キッチンと家事の変遷

日々、意味>新 2019.05.10 橋本 司

LIXILギャラリーで開催されてる「台所見聞録 – 人と暮らしの万華鏡」に行ってきました。会場ではシルバニアファミリーのようなかわいいミニチュアで各国の昔の生活様式が再現され、他にも古い文献などで現代までの台所事情の変遷が描かれていました。

 

北緯40度あたりを境に鍋の使い方(暖房として機能してほしい北部は、鍋を上から吊るしてその距離で火加減を調節して使っていた)が分かれていたり、作業効率によって台所様式がかがむスタイル(蹲踞式・つくばいしき)から立つスタイル(立働式)になっていったなど、いろいろと興味深い内容でした。

 

中でも気になったのが、家事は元々使用人の仕事だったのが主婦の仕事に移行していったということ。また、女学校用の家政書に家事のいろは的なことが記してあった(おそらく時代背景的にも男子校には家政書はなかったんではなかろうか)という点です。今でこそまだ少しマシになってきたけど、家事はやっぱり軽んじられることが多いように思います。

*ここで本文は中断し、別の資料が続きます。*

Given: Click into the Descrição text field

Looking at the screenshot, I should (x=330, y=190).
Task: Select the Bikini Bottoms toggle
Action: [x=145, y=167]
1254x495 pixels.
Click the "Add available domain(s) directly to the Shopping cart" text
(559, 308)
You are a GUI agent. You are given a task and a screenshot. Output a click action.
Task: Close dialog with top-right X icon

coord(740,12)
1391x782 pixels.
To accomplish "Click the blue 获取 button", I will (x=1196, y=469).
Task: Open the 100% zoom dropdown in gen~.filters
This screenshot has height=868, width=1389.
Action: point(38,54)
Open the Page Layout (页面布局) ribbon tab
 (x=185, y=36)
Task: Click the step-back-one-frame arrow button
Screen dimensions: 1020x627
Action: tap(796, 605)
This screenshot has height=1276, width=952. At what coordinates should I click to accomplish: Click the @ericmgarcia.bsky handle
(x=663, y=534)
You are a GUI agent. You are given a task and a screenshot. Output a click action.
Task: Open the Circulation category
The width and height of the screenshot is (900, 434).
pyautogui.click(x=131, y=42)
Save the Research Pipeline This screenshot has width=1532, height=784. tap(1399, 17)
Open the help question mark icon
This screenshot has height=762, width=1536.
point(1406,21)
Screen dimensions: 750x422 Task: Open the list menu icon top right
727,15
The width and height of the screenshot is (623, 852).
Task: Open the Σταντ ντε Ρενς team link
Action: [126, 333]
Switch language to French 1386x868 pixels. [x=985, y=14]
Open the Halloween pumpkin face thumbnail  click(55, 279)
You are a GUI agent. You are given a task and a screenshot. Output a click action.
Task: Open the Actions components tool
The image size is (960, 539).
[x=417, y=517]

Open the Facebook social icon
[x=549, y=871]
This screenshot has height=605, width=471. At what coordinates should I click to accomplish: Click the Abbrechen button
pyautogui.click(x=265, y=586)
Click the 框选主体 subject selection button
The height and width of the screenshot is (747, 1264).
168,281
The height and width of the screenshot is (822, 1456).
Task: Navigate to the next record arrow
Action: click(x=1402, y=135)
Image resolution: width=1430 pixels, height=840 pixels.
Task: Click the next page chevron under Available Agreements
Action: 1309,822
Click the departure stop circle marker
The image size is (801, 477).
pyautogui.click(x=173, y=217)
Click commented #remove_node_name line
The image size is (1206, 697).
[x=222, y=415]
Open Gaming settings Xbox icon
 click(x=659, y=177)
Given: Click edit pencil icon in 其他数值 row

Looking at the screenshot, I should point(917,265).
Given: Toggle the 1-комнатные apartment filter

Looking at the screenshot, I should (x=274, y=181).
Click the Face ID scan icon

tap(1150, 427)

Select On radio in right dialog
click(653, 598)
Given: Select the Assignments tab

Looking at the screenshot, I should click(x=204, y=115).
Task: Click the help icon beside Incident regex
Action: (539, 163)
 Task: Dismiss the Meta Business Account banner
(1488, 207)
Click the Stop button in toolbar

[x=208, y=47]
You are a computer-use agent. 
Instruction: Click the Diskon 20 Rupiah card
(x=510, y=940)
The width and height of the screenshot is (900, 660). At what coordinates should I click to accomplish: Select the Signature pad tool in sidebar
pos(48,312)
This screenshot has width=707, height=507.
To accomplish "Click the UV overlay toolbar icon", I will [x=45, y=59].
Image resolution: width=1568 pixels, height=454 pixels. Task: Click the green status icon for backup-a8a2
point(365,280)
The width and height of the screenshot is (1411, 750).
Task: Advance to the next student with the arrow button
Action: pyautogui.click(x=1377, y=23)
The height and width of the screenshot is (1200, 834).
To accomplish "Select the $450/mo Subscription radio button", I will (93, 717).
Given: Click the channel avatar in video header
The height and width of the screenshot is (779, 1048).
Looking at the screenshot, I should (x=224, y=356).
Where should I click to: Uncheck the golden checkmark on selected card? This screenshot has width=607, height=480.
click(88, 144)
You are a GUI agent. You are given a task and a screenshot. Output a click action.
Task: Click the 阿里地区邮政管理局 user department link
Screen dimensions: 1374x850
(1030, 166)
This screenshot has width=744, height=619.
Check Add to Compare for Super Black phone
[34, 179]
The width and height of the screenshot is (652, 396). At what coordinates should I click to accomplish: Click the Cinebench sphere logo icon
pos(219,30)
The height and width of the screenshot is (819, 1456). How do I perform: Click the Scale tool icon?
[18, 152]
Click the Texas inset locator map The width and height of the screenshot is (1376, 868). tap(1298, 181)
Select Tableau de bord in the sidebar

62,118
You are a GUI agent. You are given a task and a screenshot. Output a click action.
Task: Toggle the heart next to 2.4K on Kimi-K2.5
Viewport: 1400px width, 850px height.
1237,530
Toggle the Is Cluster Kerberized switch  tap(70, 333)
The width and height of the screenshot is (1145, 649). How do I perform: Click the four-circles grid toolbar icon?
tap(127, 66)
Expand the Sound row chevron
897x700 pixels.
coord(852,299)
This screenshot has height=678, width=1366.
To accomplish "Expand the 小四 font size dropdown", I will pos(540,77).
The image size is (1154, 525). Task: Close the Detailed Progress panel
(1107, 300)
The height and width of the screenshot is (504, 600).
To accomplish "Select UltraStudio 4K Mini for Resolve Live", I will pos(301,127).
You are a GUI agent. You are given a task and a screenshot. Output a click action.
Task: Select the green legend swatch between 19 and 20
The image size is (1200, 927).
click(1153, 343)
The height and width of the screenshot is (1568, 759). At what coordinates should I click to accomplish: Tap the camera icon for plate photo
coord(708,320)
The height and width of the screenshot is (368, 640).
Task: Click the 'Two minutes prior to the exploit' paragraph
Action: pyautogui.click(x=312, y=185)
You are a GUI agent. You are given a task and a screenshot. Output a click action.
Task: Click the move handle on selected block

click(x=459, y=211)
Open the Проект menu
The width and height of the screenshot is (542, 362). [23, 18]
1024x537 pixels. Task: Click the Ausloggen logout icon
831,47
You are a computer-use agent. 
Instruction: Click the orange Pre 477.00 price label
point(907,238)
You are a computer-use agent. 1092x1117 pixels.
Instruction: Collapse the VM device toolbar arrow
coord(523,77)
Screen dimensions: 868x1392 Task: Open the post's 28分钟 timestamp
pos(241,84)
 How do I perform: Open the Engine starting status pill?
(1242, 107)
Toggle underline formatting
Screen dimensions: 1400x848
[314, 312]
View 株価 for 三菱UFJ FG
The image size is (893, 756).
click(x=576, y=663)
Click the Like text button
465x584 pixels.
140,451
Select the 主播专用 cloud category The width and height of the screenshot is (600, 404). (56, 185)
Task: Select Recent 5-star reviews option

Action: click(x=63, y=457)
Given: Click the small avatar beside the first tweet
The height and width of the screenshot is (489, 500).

その背景には、元々が使用人の仕事だったということもあるのかもしれません。仕事内容についても、男性は習ってこなかったからやり方もわからないし、仕事に対しても敬意を払いにくい。今の状況もその延長線上にある気がします。

 

台所の作業台も、立働式になった最初は高さがバラバラだったそうです。それは作業の度に立ったりかがんだりするより立ちっぱなしの方が効率がいいということで立働式にはなったけど「高さが揃っていた方がいい」という視点にはまだ至ってなかったからなんです。今にして思えばとてもシンプルなことですけど、当時はそういうこともひとつひとつ段階を踏んでいかないと難しかったようです。同じように、男女の目線が揃うのにも時間がかかるんでしょうね。